Despite their distance from the so-called line of contact that separates eastern areas held by armed pro-Russian separatists from the rest of Ukraine, the fate of reforms in Odesa and other major cities is seen as crucial to reconciliation efforts and pushback against perceptions that Kyiv has badly failed Ukrainians since independence. Such views help kindle Moscow’s narrative in its opposition to Ukraine’s central government, which has included soldiers and supplies to the pro-Russian separatists in the ongoing conflict raging in eastern Ukraine.

U.S. Ambassador Geoffrey Pyatt told a joint press conference during a meeting with Mr. Saakashvili in July 2015 that “in many ways [Odesa] is the frontline for that second war,” which he described as “against corruption,… for reform, the war to move Ukraine towards the standards of modern European democracy.” The U.S. ambassador noted the need to move “from proclamations to action,” however.

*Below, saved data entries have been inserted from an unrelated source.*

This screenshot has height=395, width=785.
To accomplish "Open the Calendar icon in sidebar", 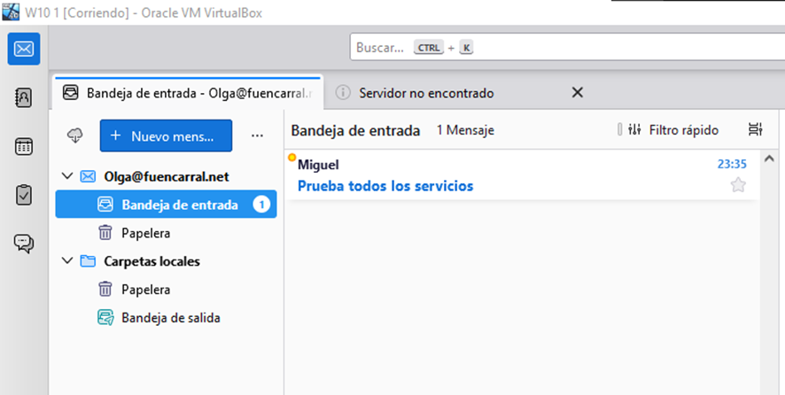I will (x=24, y=147).
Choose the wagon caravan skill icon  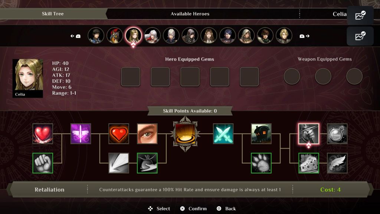[x=261, y=134]
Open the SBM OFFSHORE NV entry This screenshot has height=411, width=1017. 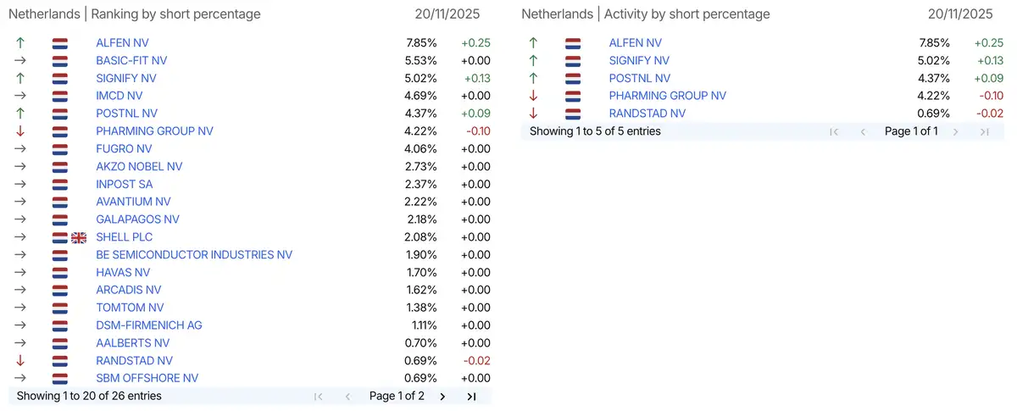(147, 378)
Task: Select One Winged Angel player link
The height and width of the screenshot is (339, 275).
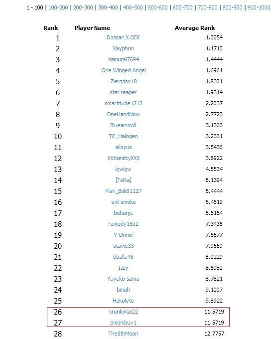Action: point(124,70)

​Mr. Pyatt has suggested Odesa could provide a model for the rest of country, “a symbol of success in the new Ukraine,” that might shed corruption to “come clean” and reap investment and opportunity as a result.

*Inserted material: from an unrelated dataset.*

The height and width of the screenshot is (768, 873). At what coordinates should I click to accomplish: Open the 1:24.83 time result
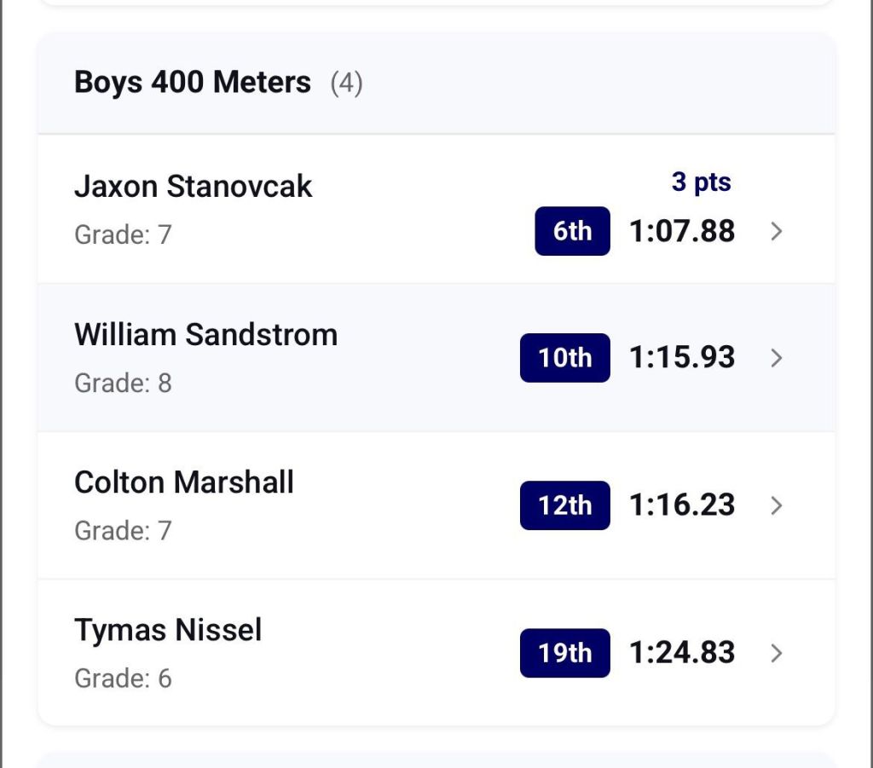coord(682,652)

Failed candidate Mr. Borovik, who’s also a U.S.-educated lawyer, is not awash with optimism.

“You are supposed to fix the problems, right?” Mr. Borovik says as he leans in over the table at a Kyiv cafe. “But what happens when you can’t arrest the people who make problems because you don’t have control over the prosecutor’s office? And even if you somehow managed to get an investigation under way, you’d realize the court is controlled by the gangsters. Odesa is like Chicago was when it was controlled by [notorious crime boss Al] Capone.”

It’s a sentiment that Mr. Zakharov shares with Mr. Borovik, despite their substantial differences. “You cannot work without corruption in Odesa,” he says. “You either work with corruption or you simply don’t work. I wouldn’t recommend investing in Odesa to anyone.”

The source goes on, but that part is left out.